The hardware and bandwidth for this mirror is donated by dogado GmbH, the Webhosting and Full Service-Cloud Provider. Check out our Wordpress Tutorial.
If you wish to report a bug, or if you are interested in having us mirror your free-software or open-source project, please feel free to contact us at mirror[@]dogado.de.

ume

Getting Started with UltraMassExplorer

Boris Koch

2025-12-08

UltraMassExplorer - UME

UltraMassExplorer (ume) is a package that uses exact molecular masses (derived from high-resolution mass spectrometry) to assign molecular formulas.
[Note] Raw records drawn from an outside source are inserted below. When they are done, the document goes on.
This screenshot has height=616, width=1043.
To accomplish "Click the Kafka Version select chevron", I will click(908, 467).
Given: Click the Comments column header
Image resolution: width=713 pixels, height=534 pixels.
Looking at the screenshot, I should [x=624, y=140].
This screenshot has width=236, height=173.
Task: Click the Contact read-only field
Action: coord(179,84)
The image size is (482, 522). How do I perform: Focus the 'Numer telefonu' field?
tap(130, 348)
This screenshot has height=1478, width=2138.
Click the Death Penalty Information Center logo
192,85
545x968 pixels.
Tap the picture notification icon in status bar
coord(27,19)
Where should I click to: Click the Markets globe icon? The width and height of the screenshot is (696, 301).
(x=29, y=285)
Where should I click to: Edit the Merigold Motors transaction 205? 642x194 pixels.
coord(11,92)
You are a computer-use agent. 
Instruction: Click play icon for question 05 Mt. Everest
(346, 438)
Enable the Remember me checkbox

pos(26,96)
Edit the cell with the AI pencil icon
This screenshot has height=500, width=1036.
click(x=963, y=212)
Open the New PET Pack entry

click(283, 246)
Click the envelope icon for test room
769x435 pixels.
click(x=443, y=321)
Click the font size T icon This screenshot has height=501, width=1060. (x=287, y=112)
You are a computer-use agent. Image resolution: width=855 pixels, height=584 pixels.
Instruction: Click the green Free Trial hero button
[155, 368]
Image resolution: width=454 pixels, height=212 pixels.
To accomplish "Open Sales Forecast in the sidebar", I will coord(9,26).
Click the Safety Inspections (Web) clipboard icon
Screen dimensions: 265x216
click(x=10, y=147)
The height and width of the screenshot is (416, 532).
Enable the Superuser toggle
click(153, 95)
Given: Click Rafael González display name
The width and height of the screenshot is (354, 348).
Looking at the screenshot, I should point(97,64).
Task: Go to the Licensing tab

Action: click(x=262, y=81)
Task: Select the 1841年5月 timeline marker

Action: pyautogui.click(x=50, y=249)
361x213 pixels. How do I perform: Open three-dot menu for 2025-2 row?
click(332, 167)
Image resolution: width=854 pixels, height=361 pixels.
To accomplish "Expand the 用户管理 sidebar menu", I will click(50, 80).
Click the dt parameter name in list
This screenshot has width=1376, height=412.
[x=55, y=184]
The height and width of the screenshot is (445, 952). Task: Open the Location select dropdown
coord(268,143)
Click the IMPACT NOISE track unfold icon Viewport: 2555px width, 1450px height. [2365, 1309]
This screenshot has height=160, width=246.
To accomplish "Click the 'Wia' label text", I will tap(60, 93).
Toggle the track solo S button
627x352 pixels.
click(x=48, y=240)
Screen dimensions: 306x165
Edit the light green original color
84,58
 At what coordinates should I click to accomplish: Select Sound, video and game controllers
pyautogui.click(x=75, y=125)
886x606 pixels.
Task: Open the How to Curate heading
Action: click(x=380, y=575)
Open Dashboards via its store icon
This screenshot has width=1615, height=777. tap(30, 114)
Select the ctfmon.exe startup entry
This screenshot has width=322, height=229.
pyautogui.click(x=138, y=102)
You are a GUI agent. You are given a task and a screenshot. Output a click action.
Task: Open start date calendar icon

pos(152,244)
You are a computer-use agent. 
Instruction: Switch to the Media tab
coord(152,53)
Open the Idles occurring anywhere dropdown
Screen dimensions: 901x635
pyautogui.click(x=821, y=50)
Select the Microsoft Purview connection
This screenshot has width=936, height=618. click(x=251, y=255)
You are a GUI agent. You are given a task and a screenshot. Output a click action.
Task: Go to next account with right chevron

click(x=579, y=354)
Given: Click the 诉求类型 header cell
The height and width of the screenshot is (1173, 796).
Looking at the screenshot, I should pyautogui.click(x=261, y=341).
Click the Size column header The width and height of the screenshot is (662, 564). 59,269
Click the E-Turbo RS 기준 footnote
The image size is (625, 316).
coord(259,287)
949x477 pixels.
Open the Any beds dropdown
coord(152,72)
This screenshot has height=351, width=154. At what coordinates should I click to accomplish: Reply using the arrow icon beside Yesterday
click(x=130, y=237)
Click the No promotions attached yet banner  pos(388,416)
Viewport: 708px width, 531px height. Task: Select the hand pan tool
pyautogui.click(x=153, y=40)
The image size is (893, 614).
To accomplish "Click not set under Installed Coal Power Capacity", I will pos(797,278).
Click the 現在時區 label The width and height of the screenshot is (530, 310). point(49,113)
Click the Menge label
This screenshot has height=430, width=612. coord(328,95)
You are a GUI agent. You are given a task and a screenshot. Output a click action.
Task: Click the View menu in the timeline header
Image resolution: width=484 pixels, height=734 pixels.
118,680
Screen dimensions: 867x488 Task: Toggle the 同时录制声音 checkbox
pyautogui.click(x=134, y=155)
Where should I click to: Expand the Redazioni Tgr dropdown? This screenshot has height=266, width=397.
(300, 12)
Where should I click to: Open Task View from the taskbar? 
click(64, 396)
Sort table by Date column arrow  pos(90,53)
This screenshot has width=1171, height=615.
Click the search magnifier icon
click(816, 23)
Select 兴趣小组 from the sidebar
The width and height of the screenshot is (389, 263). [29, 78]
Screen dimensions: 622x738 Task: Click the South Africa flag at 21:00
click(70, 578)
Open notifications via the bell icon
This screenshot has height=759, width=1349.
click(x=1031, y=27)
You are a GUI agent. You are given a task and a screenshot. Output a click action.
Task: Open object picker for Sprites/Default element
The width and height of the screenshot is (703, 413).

UME provides tools to evaluate and visualize results (details described in Leefmann et al. 2019). UME is also available as a graphical user interface via a UME R Shiny App.


Getting started

The peaklist (pl) is the main UME entry point.

Your peak list can be a data.frame / data.table or text-files (txt, csv, tsv). as_peaklist() checks and imports your source file.

pl <- as_peaklist("your_path_to.csv")

For quick-starting the UME demo peak list (ume::peaklist_demo) can be used.

Molecular formula assignment is based on the molecular formula library (formula_library). Two ready-to-use libraries can be downloaded from Zenodo:

# lib <- download_library("lib_02.rds")
# lib <- download_library("lib_05.rds")

For quick-starting the demo library (ume::lib_demo) can be used.

1. Overview UME data workflow

  1. Analyse the input format of the peak list.
  2. Calculate neutral masses.
  3. Assign molecular formulas (based on a pre-defined formula library).
  4. Evaluate stable isotope information.
  5. Add information on existing knowledge of molecular formulas.
  6. Calculate evaluation parameters (e.g. DBE, nominal mass, KMD, etc.).
  7. A posteriori formula filtering.
  8. Normalize peak magnitudes.
  9. Set the order of columns in the results.

All of these tasks can be executed in just two steps:

Formula assignment and calculation of evaluation parameters

mfd <- ume_assign_formulas(pl = peaklist_demo, formula_library = lib,
    pol = "neg", ma_dev = 0.5, remove_isotopes = T)

Formula filtering (subsetting) and normalization

mfd_filt <- ume_filter_formulas(mfd = mfd, remove_isotopes = TRUE,
    normalization = "bp", norm_int_min = 0.5, blank_file_ids = 1,
    blank_prevalence = 0.5, dbe_o_max = 10, oc_min = 0.2, oc_max = 1.2,
    c_iso_check = TRUE, dbe_max = 30, p_min = 0, p_max = 0, mz_min = 150,
    mz_max = 650)

Alternatively, the workflow can be performed in single steps:

# Step 1: Assign formulas (checks the peaklist format and
# calculates neutral masses and mass accuracy)
# calc_neutral_mass() and calc_ma_abs()
mfd <- assign_formulas(pl = ume::peaklist_demo, formula_library = ume::lib_demo,
    pol = "neg", ma_dev = 0.5, verbose = TRUE)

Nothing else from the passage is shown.